Hey you I was up at 6 and off the ferry at 7 I'll have you know! But you're right, should've realised when I was driving with the sun in my eyes! Thanks for the tip! :banana:


----------



## lotusanne (Sep 5, 2013)

At least you made it to a campsite so you can relax and chill there  and make plans.  Its just about to turn cold here so make the most of the weather and enjoy your adventures... and don't listen to advice to follow your nose!!!


----------



## carol (Sep 5, 2013)

*Hmmmm. Where to go next?*


----------



## stonedaddy (Sep 5, 2013)

*Go Girl Go*

Its great you are keeping us informed. Just keep going in the opposite direction to the UK as the weather forecast starting later today sounds like it going to be vile.
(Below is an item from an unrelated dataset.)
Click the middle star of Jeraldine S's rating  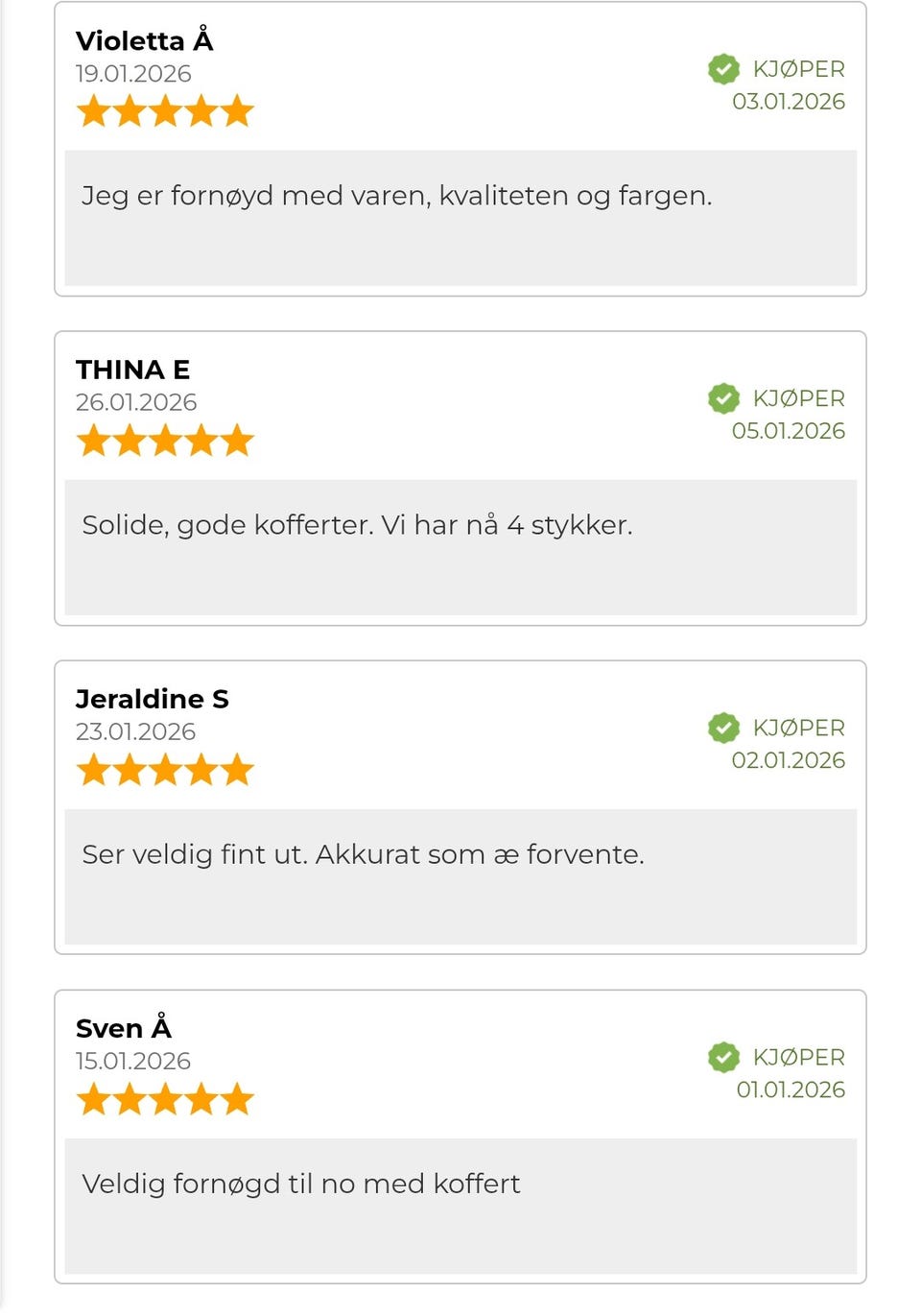(x=166, y=770)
I am sure the more you move the more you will enjoy the experience :drive: . 
.... Tom ....


----------



## voyagerstan (Sep 5, 2013)

when you come to a fork in the road take . its all an adventure .   stan


----------



## Gemani2 (Sep 5, 2013)

Oh no...Carol ...see what you've done...Ive been going around all day doing my bonnie Tyler impression singing. " lost in France" ...omg...gonna be singing it for days now ! Lol!


----------



## Deleted member 24143 (Sep 5, 2013)

voyagerstan said:


> when you come to a fork in the road take . its all an adventure .   stan



That is what eeny meeny is for :lol-049:


----------



## n brown (Sep 5, 2013)

get yourself over to the east,Provence,Gorge du Verdun,Mont Ventoux,park up on the bridge over the mountain stream at Buis les Baronnies and wash your clothes in the freezing water coming down from the pre-Alps and hang them on the gorse bushes-[sob]- really miss the place !


----------



## Covey (Sep 5, 2013)

Not sure I would classify myself as lost, cos I know exactly where I am!!!  
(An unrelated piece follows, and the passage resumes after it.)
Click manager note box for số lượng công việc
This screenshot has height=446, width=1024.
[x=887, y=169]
Still in Venlo, Holland, but moving on in the morning to Koblenz in Germany to take a wander up the Mosel valley and take the opportunity to taste a little of its wines.  I could taste a lot if necessary cos I have no plan of where and when I need to be.
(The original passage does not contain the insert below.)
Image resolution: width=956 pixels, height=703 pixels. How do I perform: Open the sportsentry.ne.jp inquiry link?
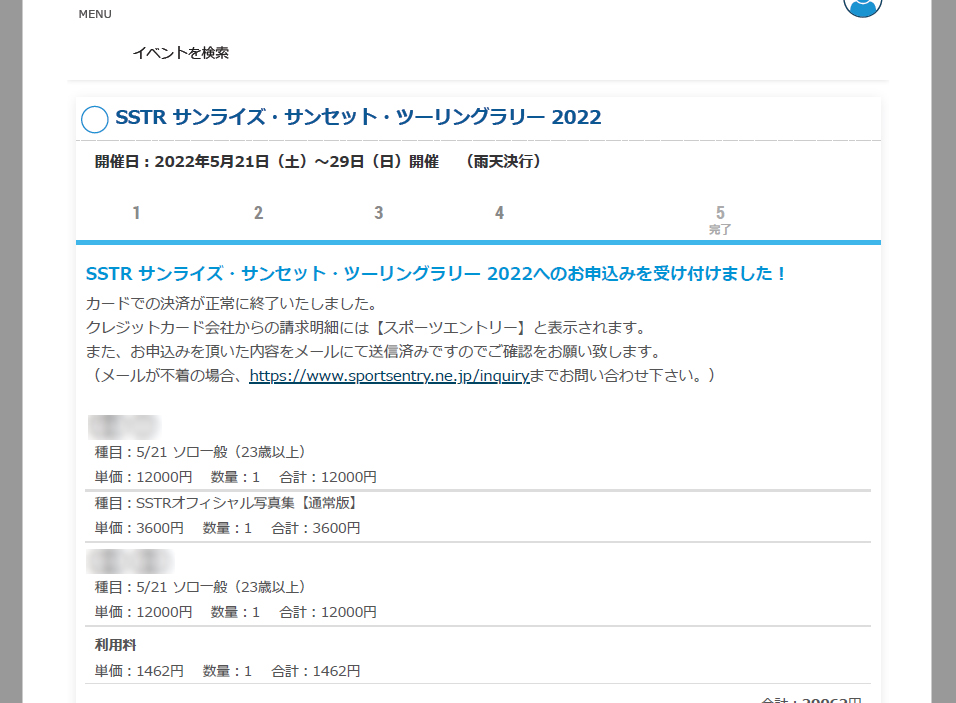click(388, 376)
Today is the end of my first months wander around parts of Europe, and most of the time I have been in Holland wandering along , finding somewhere nice, and then moving on when the mood takes me.

Today was a "make & mend day" as I will be on the move more up the Mosel valley and The Beast needed a thorough clean, carpet runners washed, engine fluid checks done, fridge restocked, laundry done and now a large Bombay & Tonic in hand.  Its still over 30c outside at 6.15 Europe Time!!

Last week I abandoned my scooter rack which had been damaged with the previous owner in Spain last year and was a little bent.  However, having to use the light bar cos I had my bike strapped to it accentuated the list of the rack, and I saw in Halfords in Daventer (Holland) a Thule bike carrier which attached to the towing ball.  It is brilliant (but expensive!) holds two bikes and only attaches to the towing hook ball.  Not sure how it clamps on so well, but it does and has its own built in electrics.  Highly recommended!!!!!! 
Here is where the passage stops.